Fireplaces are an obvious addition to consider for family room renovations. They make a home feel cozy and welcoming, and provide a gathering space for people. Fireplaces run the gamut from full-wall brick or stone to gas or electric inserts with decorative hearths and screens. A gas or electric fireplace is fabulous for providing extra heat for a big space or an area that always seems cold in the winter. They’re also great in a master suite or sitting room, adding warmth and even a little romance.

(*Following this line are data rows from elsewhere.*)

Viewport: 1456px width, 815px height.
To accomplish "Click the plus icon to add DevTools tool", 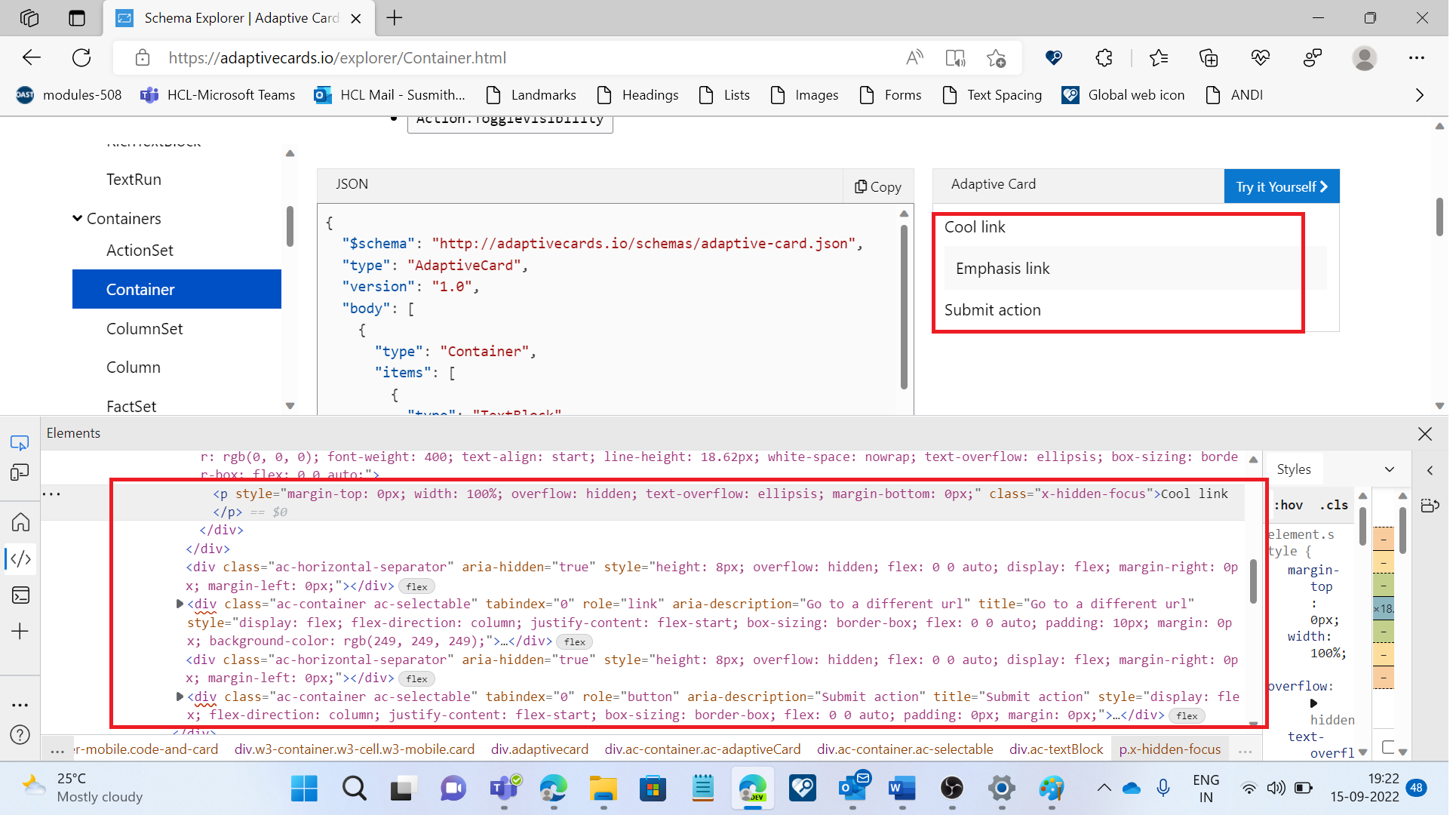I will [20, 632].
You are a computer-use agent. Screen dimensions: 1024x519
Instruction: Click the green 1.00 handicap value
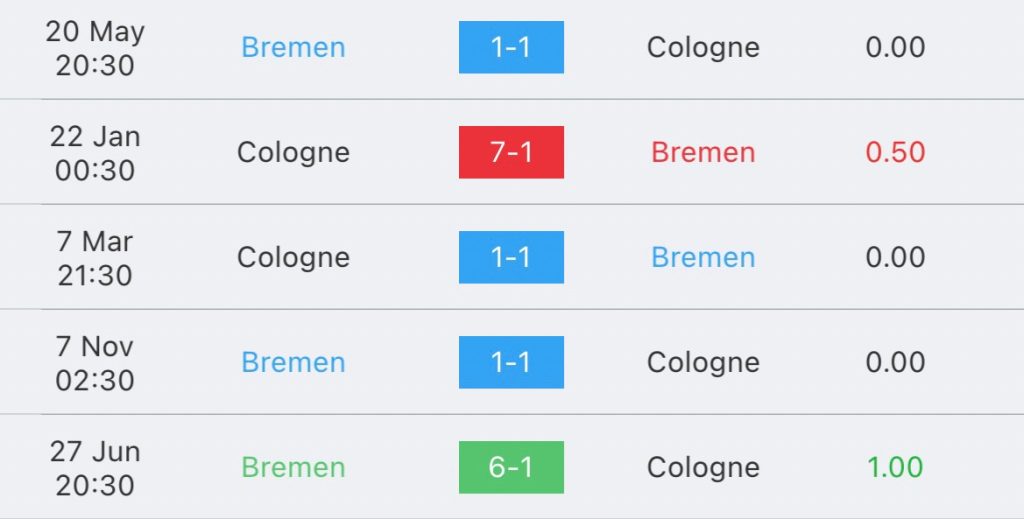895,467
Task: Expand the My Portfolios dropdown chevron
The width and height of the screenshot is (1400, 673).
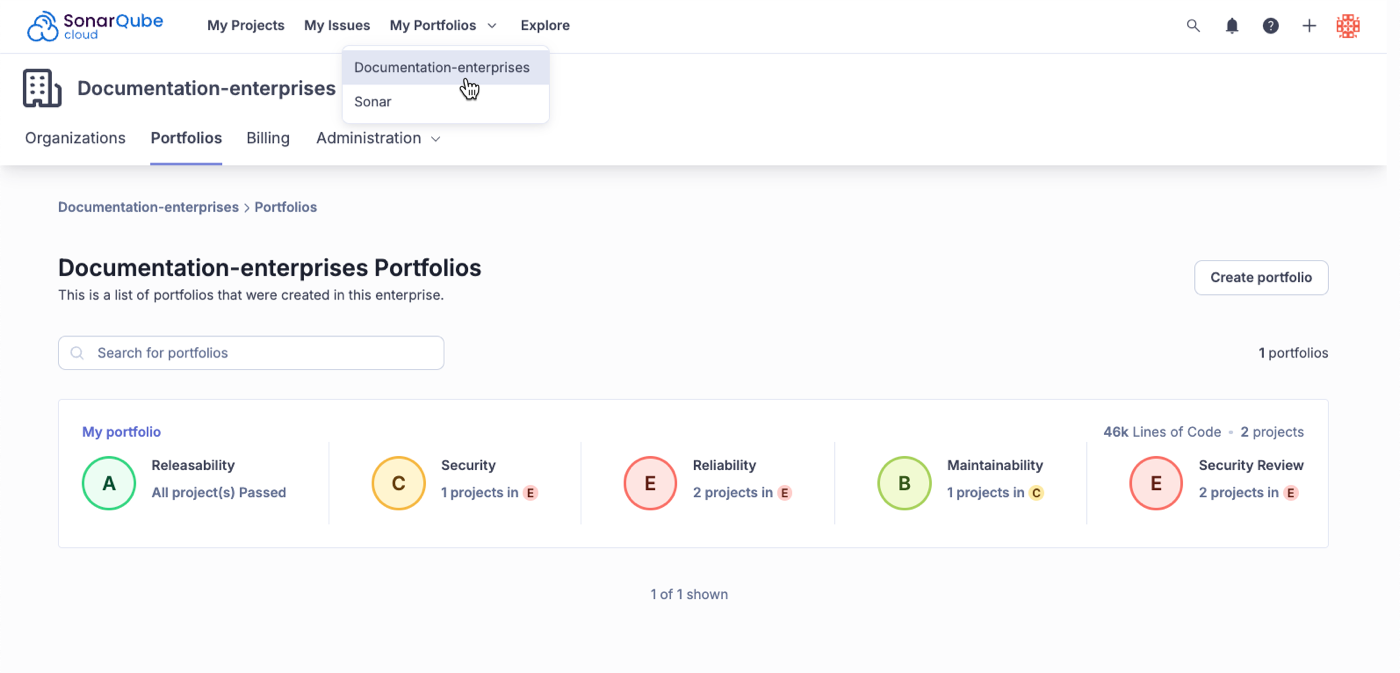Action: (x=491, y=25)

Heated flooring is another option to warm up your home. Most heated flooring uses radiant heat in one of three types: radiant air, electric or hot water. Wet installations use large thermal concrete slabs over a wooden subfloor. Dry installations sandwich the radiant floor tubing between two layers of plywood. Either installation is then covered by tile, linoleum, carpeting or wood. Ceramic tile is most common because it conducts heat well and provides thermal storage. According to the Department of Energy website, radiant heating is more efficient than both baseboard and forced air heating because it eliminates heat loss through ducts. Heated flooring is quite expensive to install, but will save money on heating bills in the long run. Consider heated flooring for bathroom, kitchen or master suite remodeling.
Finally, simply adding carpeting to a room can warm it up. Carpeting takes the edge off of a cold floor and seems to wrap you in a big, plush hug when you step in the room. Whether it’s wall-to-wall or a thick area rug, the carpeting eliminates the feeling of a cool floor.